Miscellaneous subsetting checks

This is a place for recording of the reason for an unexpected number of rows has been found in a sub-set. The total number of cyclist casualties in the GB data is 283,096 and in the Surrey data 8,132.

GB - DfT data

Mapping number of GB cyclist casualties

Some of the GB data are missing longitude and latitude, so cannot be presented on the GB map. Of the total of 283,096 cyclist casualties recorded in GB, 32 have had to be excluded from the map.

Crash types - avoiding ‘many to many’ relationship between casualty and accident tables

To create the crash types, the table of GB cyclist casualties is joined to the accident table. The latter has the number of participants in the accident by mode type.
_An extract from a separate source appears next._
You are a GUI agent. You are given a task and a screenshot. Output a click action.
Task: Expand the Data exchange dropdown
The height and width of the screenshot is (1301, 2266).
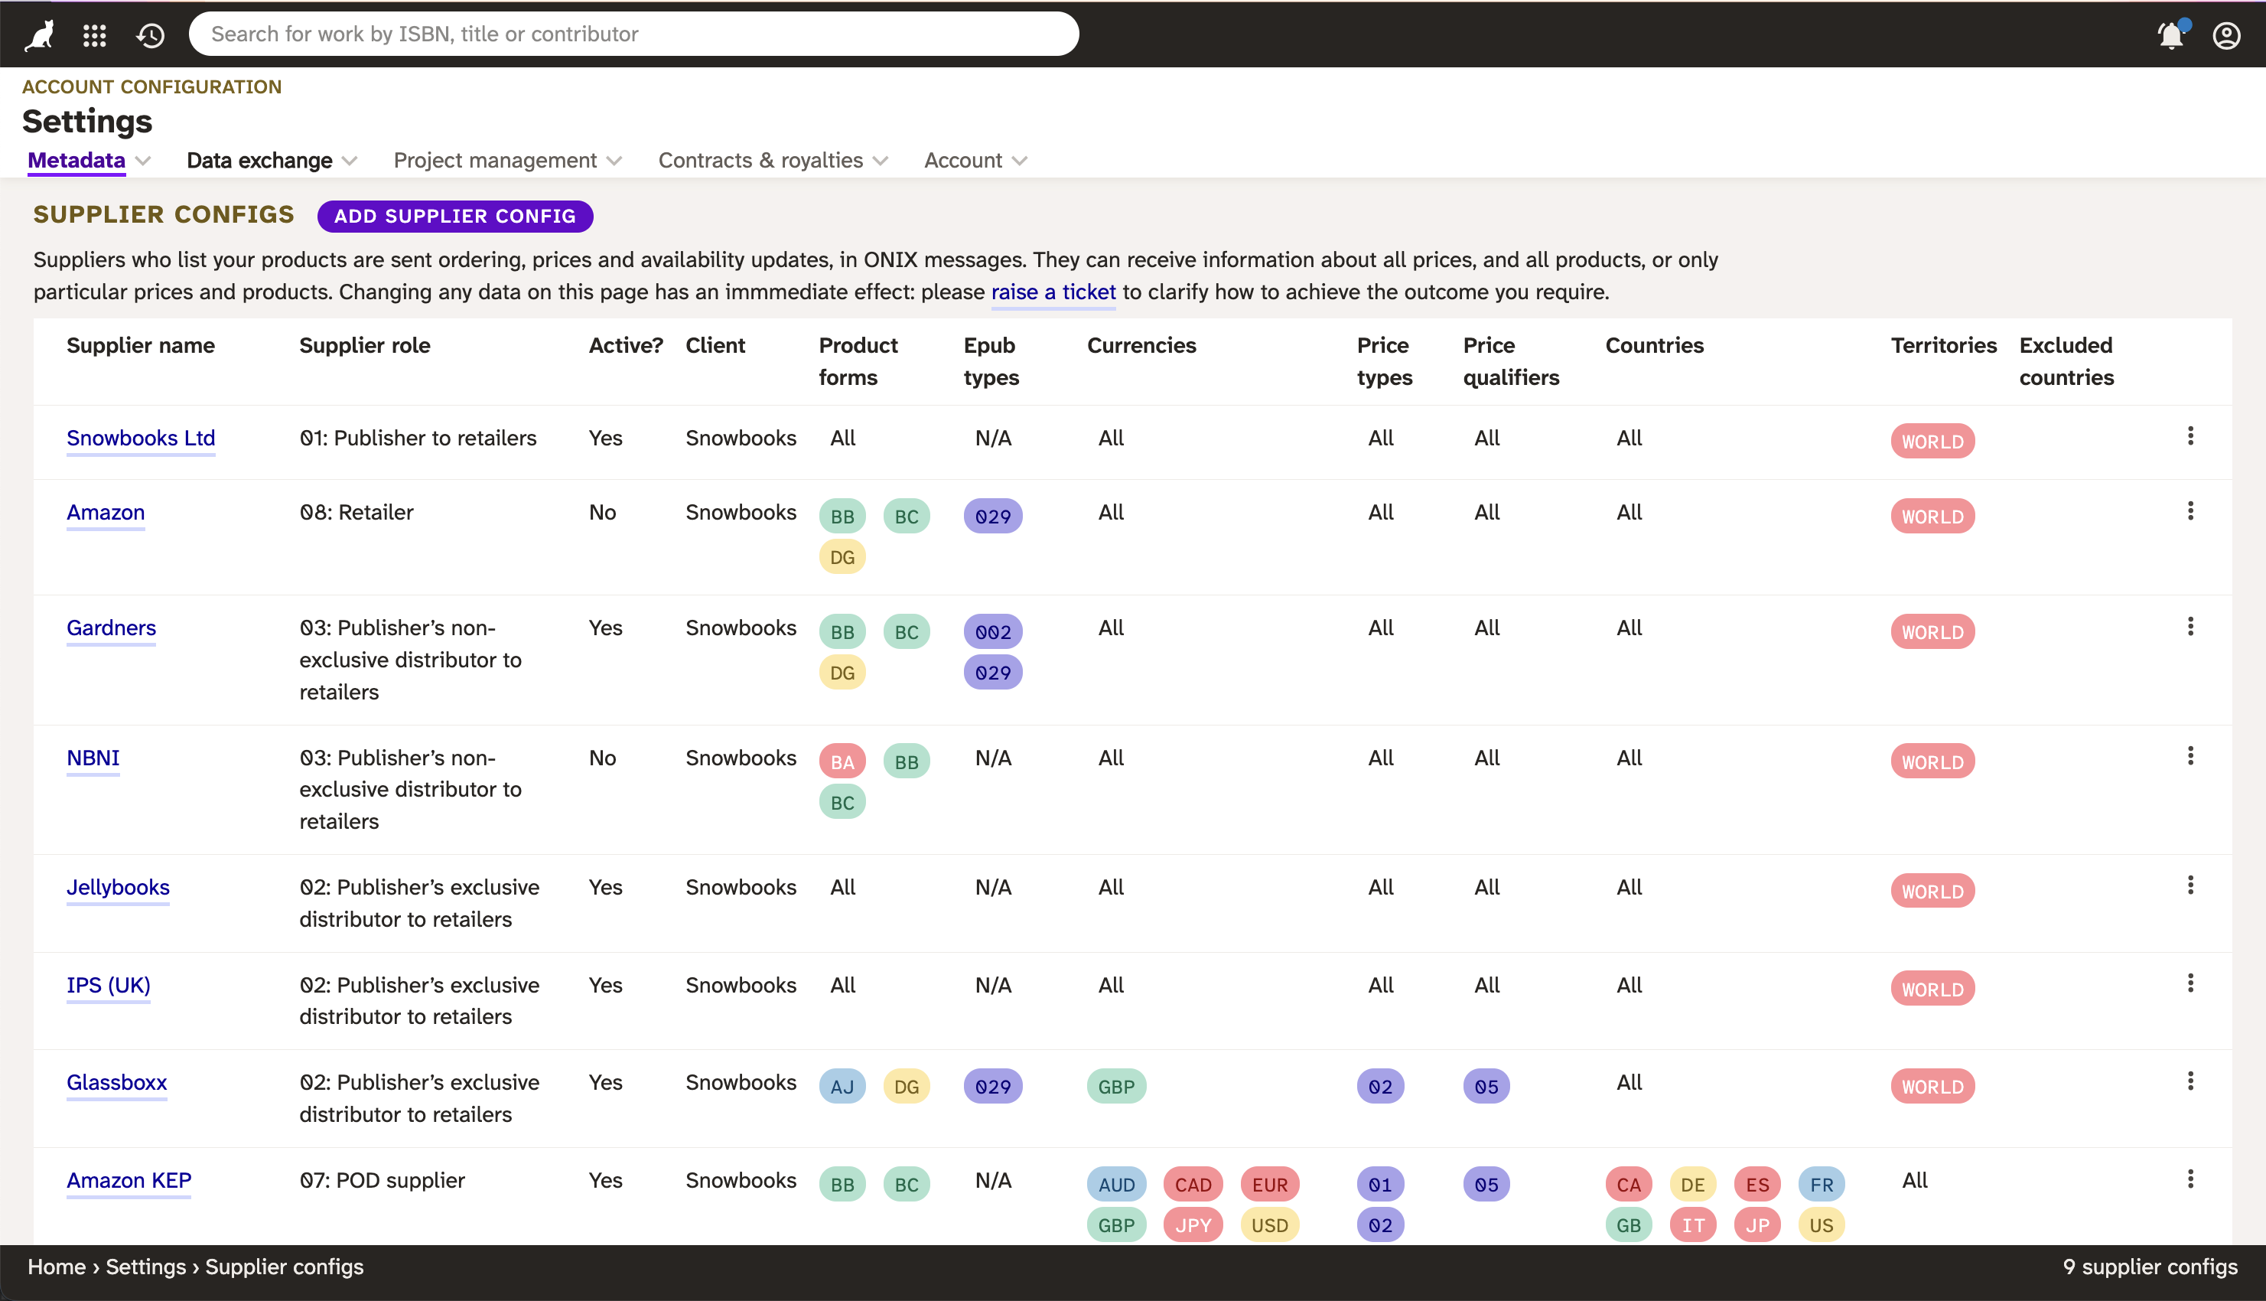272,161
However, as in some accidents there were two or more cyclist casualties, only distinct rows the from table of GB cyclist casualties have been used. This reduces the number of rows in the table of GB cyclist casualties from the correct number of 283,096 rows down to 280,124, so a slightly less than full picture is presented.

Crash types ‘other’

‘Other’ crash types are excluded from the totals on the Comparisons: other places page. This is because the number of ‘other’ = 202 - so is relatively small.

Surrey - Accsmap data

Crash types ‘other’

‘Other’ crash types are excluded from the totals on the how page. This is because the number of ‘other’ = 5 - so is relatively small; each of these are 2+ vehicles with ped and cyclist casualties.